Despite the introduction of the Integrated Personnel and Payroll Information System to effectively manage the payment of the Federal Government workers’ salaries, the government is still incurring unnecessary personnel costs, IFEANYI ONUBA writes

A total of N195.94bn was overpaid as personnel costs to 450 Ministries, Departments and Agencies of government enrolled on the Integrated Personnel and Payroll Information System.

Details of the overpayment, which were discovered by the Auditor-General for the Federation, Mr Anthony Ayine, were captured in the 2016 annual audit report prepared by the Office of the Auditor-General for the Federation.

The 2016 audit report, which was obtained by our correspondent in Abuja, is the latest to have been prepared by the OAGF for all the MDAs.

The report was submitted to the National Assembly in June this year through a letter to the Clerk of the National Assembly, with reference, C/AR.2016/CONF/VOL.1/01.

The IPPIS, which began in 2007 with seven MDAs, is one of the Federal Government’s public finance reforms aimed at determining the actual strength of its workers and help with budgeting and annual planning.

It is designed to undertake human resources management activities from recruitment to separation, payroll and pension processing.

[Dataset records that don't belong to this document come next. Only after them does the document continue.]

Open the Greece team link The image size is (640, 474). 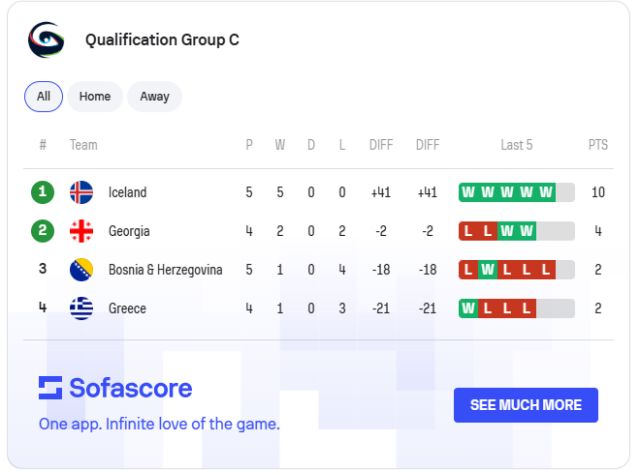pyautogui.click(x=127, y=309)
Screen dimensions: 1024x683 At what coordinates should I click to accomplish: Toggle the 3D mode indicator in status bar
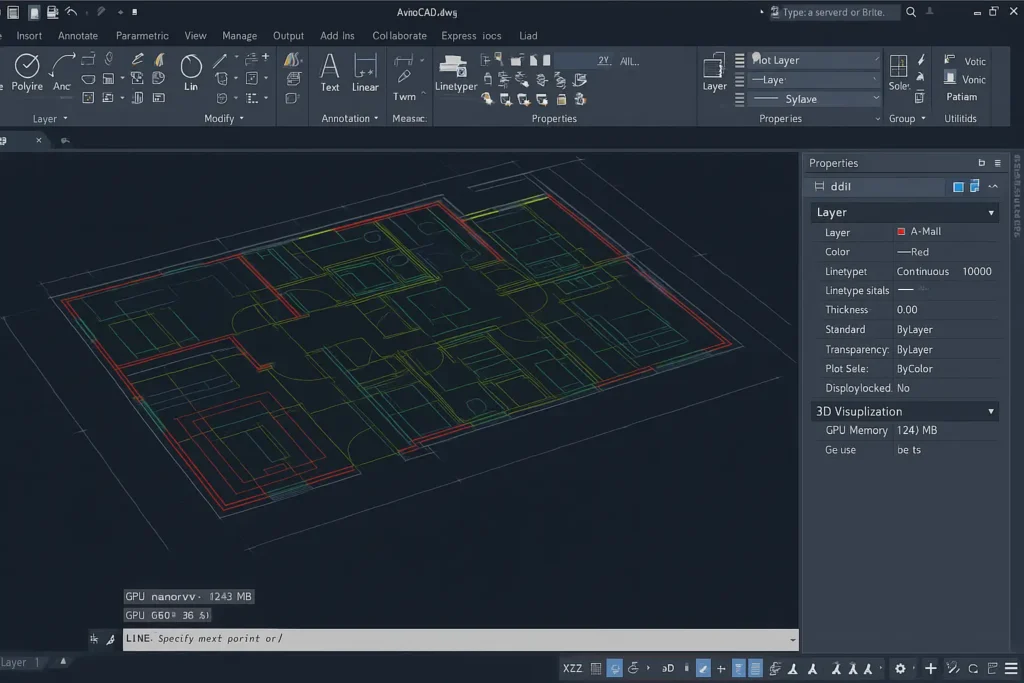click(x=668, y=668)
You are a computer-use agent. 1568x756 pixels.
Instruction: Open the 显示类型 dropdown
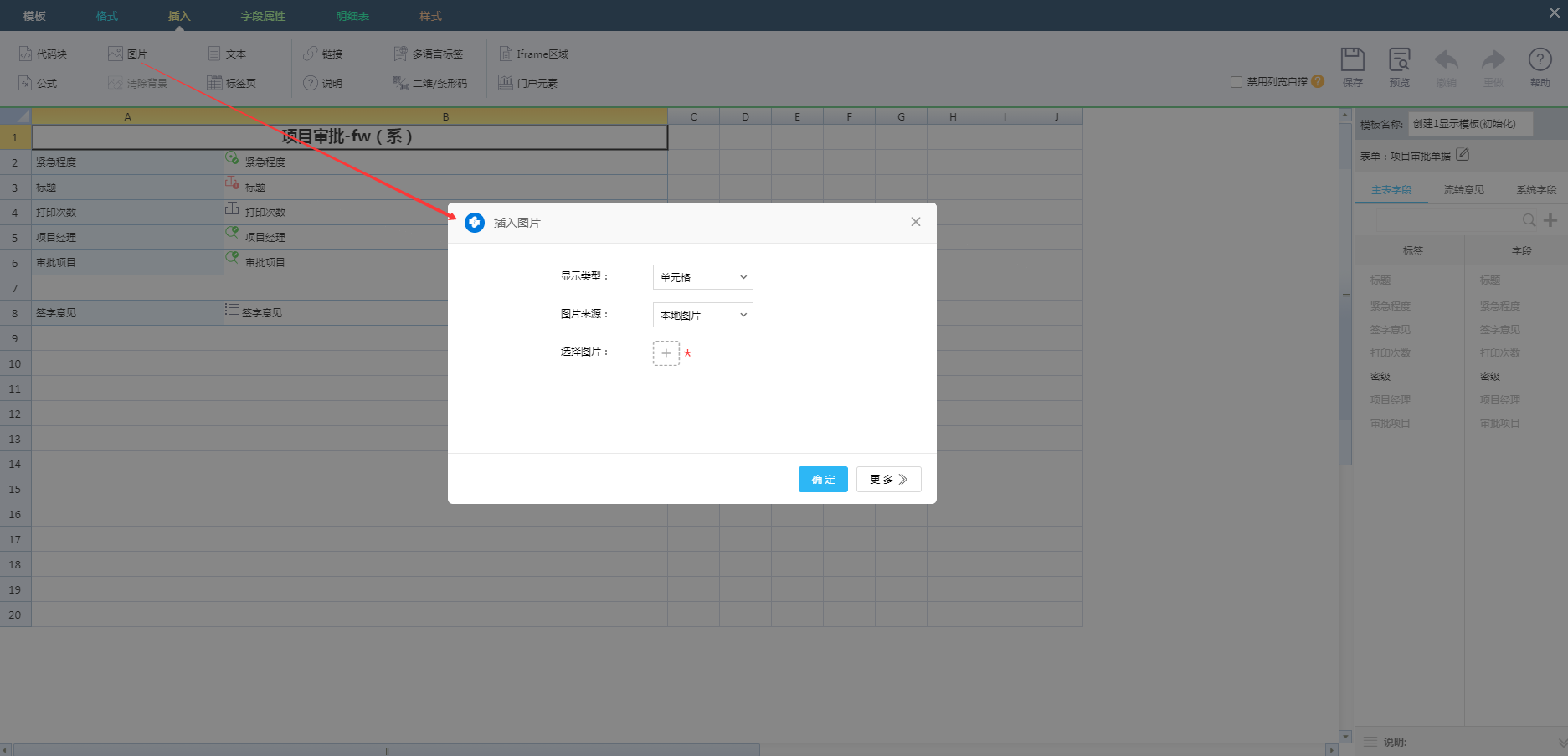coord(702,277)
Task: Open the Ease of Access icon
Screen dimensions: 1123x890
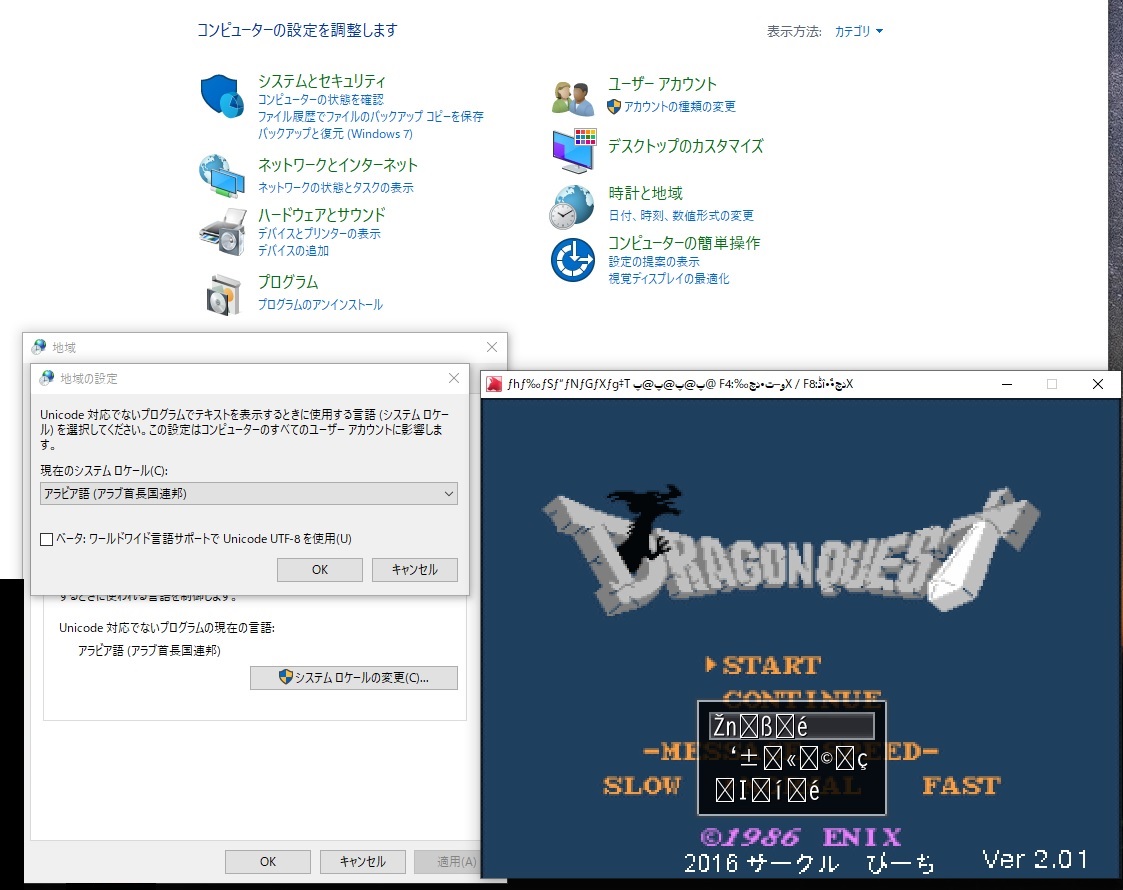Action: point(573,260)
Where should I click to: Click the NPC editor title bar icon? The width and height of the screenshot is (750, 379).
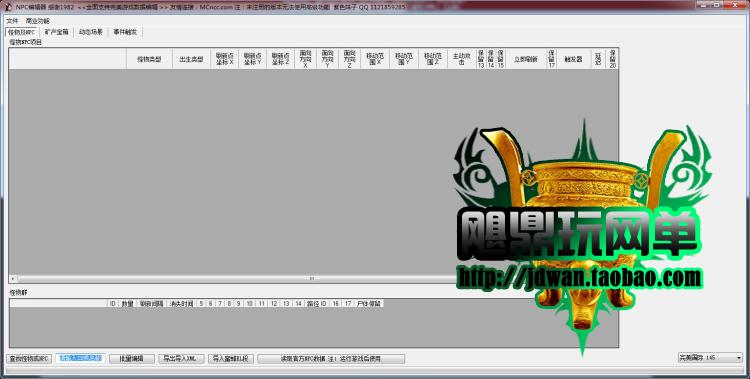[x=8, y=7]
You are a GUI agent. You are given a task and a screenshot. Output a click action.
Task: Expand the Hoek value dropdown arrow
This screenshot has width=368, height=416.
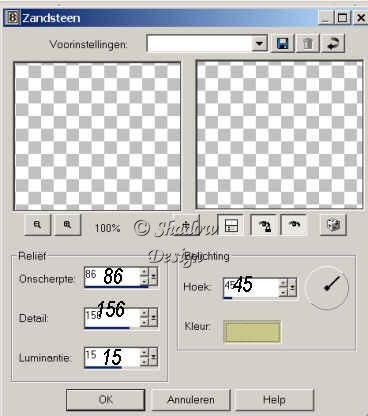point(292,287)
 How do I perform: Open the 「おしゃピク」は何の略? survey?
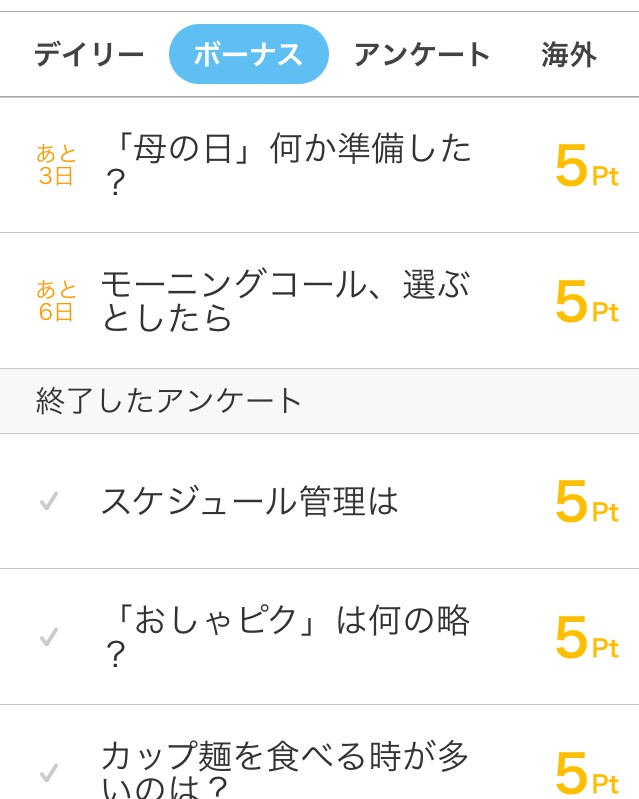286,636
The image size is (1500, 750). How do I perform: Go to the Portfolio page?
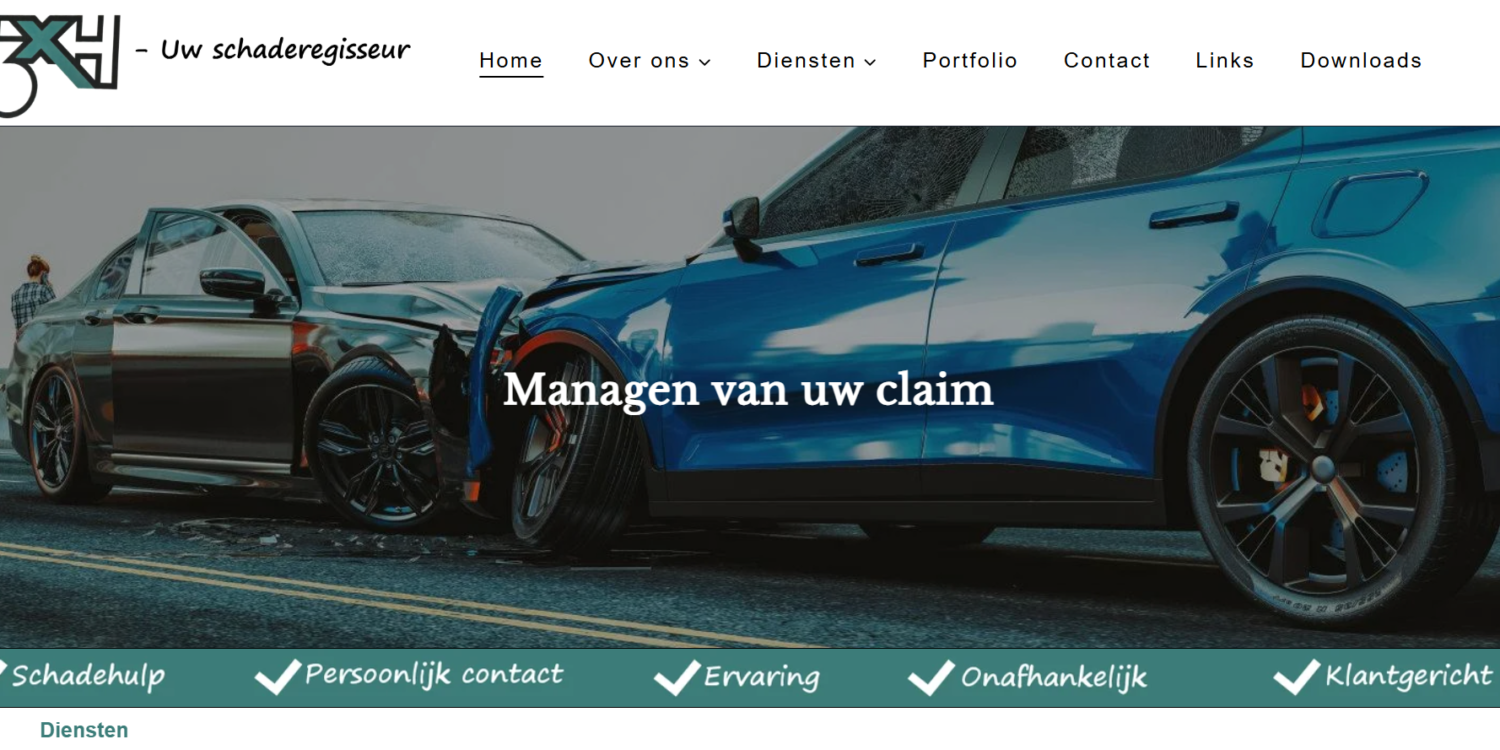(970, 61)
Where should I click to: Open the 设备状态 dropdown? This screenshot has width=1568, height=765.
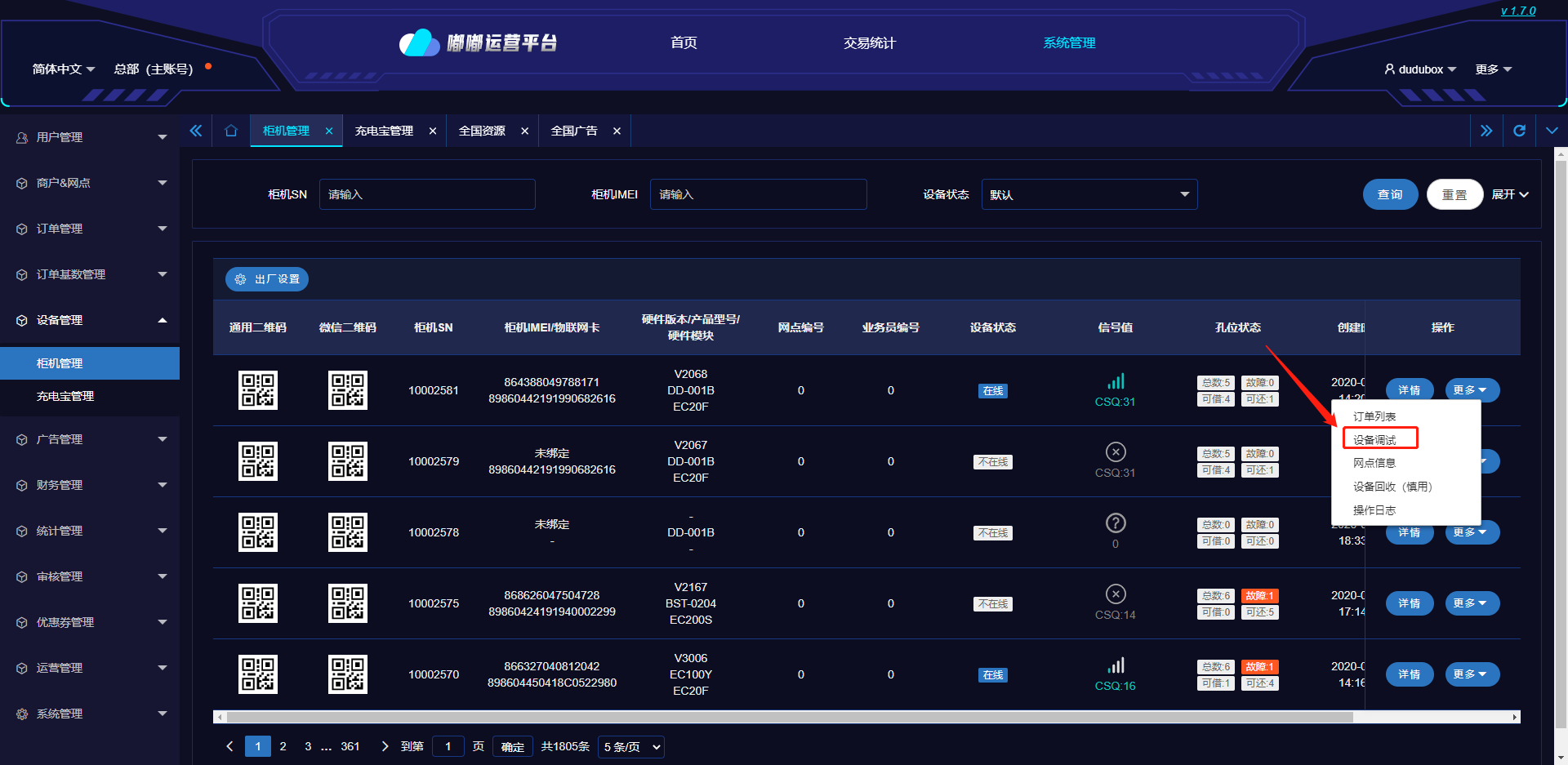1089,194
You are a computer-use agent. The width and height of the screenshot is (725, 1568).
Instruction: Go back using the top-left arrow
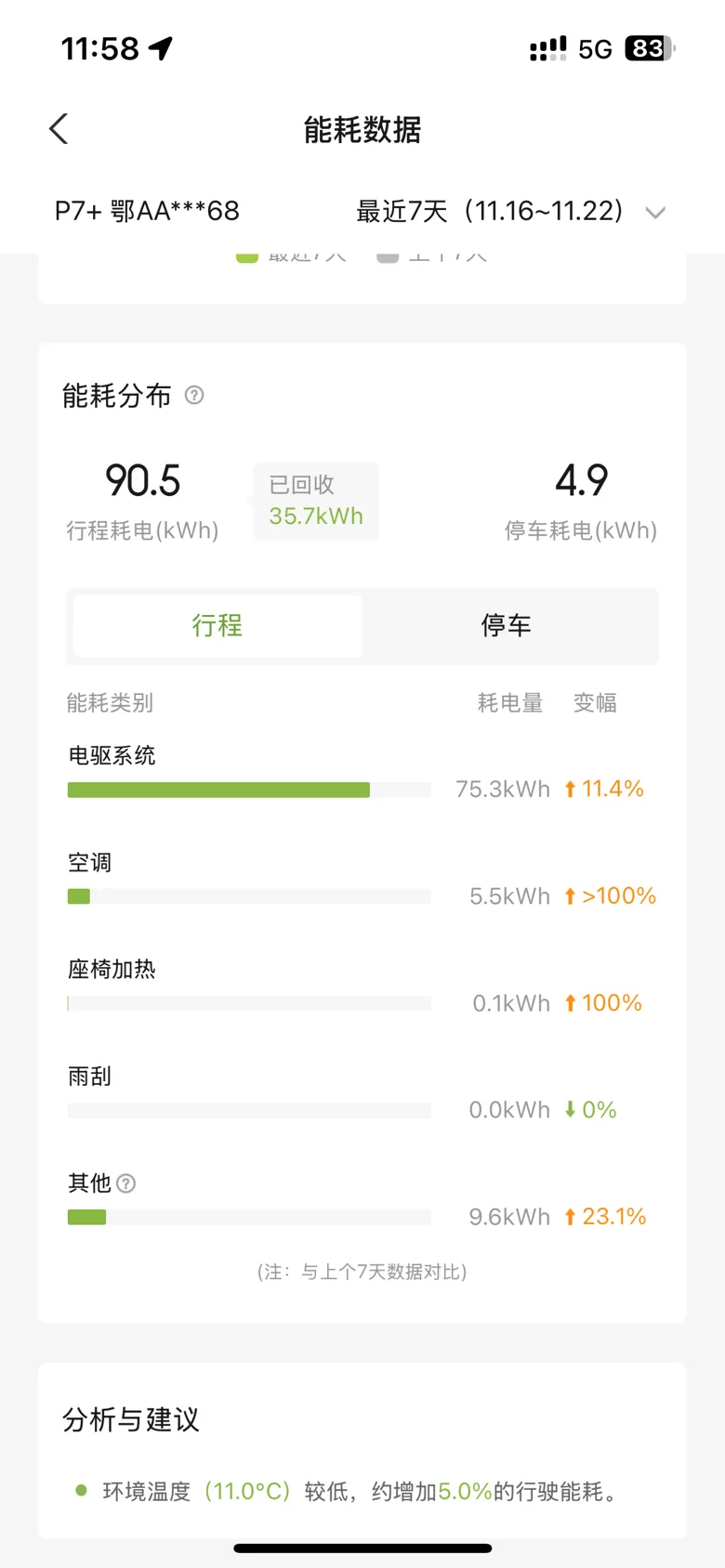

It also aims at facilitating planning, aids budgeting, monitors monthly payment of staff emoluments against what is provided for in the budget as well as ensure database integrity for administrative and pension processes.

But the auditor-general stated in the report that a review of funds released by the Funds Department in the Office of the Accountant-General of the Federation to the IPPIS showed anomalies in respect of the salaries paid out under the scheme.

For instance, the report noted that it was observed that while the IPPIS had a total of N457.3bn as actual performance for personnel costs in respect of the 450 MDAs, the amount released by the Funds Department in the OAGF showed N421.28bn in favour of the MDAs, thereby showing a variance of N36.03bn.

It stated that when explanations were sought from the OAGF based on the observation by auditors, the adjustments presented by the accountant-general resulted in an “irregular balance of N656.43bn being presented to us as the amount released by the IPPIS, meaning an over funding of the IPPIS by N195.94bn out of N460.49bn stated as the amount paid.”

Ayine added that his office was “unable to verify the accuracy of these balances.”

The report explained that instances of the IPPIS paying more than the amount released by the Funds Department in the OAGF and extra-budgetary expenditure showed weakness in budgeting and in accounting for expenditure.

The report also stated that there were lapses in budgetary provisions for salaries and wages.

For instance, it noted that the actual personnel costs of some MDAs for the 2016 fiscal year when compared with personnel cost budget revealed extra budgetary expenditure of N408.7bn.

Giving an analysis of the extra budgetary expenditure, the report stated that for the MDAs under the administrative sector, the sum of N37.27bn was approved for them.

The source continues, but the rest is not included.